= Supplied material =
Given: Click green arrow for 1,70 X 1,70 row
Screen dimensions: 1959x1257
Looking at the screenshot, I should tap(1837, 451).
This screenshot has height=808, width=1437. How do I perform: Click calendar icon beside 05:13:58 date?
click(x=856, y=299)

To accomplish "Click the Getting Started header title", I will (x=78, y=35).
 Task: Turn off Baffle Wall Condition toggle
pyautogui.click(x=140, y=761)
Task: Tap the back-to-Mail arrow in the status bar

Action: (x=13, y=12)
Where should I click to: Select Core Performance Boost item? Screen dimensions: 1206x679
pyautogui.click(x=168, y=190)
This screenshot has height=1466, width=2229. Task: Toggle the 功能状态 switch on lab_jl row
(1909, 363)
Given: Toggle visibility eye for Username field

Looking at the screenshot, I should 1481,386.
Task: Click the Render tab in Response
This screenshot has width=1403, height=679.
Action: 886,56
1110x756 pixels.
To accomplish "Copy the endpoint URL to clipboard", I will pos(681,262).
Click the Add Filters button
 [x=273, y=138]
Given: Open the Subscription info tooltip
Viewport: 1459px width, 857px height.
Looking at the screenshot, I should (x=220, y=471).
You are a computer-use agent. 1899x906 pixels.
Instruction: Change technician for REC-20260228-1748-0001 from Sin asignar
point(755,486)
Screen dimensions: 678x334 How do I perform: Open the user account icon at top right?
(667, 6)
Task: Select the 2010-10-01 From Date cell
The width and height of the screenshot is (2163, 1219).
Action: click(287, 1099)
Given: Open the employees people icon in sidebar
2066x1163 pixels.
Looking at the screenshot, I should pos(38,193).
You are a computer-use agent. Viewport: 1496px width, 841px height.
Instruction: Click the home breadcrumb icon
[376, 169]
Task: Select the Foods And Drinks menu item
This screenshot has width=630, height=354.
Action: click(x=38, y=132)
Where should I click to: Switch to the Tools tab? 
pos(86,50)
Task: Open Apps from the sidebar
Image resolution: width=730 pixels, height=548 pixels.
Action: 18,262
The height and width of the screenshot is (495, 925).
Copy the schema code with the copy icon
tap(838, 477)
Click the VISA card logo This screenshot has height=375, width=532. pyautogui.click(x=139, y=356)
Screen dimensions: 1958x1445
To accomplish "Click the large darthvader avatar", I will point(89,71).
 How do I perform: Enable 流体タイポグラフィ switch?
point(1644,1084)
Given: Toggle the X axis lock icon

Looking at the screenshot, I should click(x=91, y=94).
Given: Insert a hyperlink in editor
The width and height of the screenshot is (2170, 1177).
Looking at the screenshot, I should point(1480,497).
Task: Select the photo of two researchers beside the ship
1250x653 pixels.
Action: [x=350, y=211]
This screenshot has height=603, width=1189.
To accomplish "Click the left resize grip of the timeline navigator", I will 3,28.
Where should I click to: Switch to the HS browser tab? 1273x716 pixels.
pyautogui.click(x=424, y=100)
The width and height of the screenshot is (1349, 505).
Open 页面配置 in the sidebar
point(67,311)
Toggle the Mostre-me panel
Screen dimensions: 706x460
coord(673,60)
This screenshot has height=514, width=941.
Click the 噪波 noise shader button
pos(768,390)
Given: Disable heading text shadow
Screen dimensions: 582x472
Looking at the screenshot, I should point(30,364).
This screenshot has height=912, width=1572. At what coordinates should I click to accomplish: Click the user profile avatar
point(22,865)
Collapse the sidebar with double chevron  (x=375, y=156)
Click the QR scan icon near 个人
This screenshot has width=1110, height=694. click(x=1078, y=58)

= Try it =
Where the data above reaches the line holding "Instruction: Click the home breadcrumb icon", begin printing, and stop after the line holding "This screenshot has height=603, width=1189.". Each line must be reproduced exactly, with nothing else added.

= Solution to the exercise =
Instruction: Click the home breadcrumb icon
[376, 169]
Task: Select the Foods And Drinks menu item
This screenshot has width=630, height=354.
Action: click(x=38, y=132)
Where should I click to: Switch to the Tools tab? 
pos(86,50)
Task: Open Apps from the sidebar
Image resolution: width=730 pixels, height=548 pixels.
Action: 18,262
The height and width of the screenshot is (495, 925).
Copy the schema code with the copy icon
tap(838, 477)
Click the VISA card logo This screenshot has height=375, width=532. pyautogui.click(x=139, y=356)
Screen dimensions: 1958x1445
To accomplish "Click the large darthvader avatar", I will point(89,71).
 How do I perform: Enable 流体タイポグラフィ switch?
point(1644,1084)
Given: Toggle the X axis lock icon

Looking at the screenshot, I should click(x=91, y=94).
Given: Insert a hyperlink in editor
The width and height of the screenshot is (2170, 1177).
Looking at the screenshot, I should point(1480,497).
Task: Select the photo of two researchers beside the ship
1250x653 pixels.
Action: [x=350, y=211]
This screenshot has height=603, width=1189.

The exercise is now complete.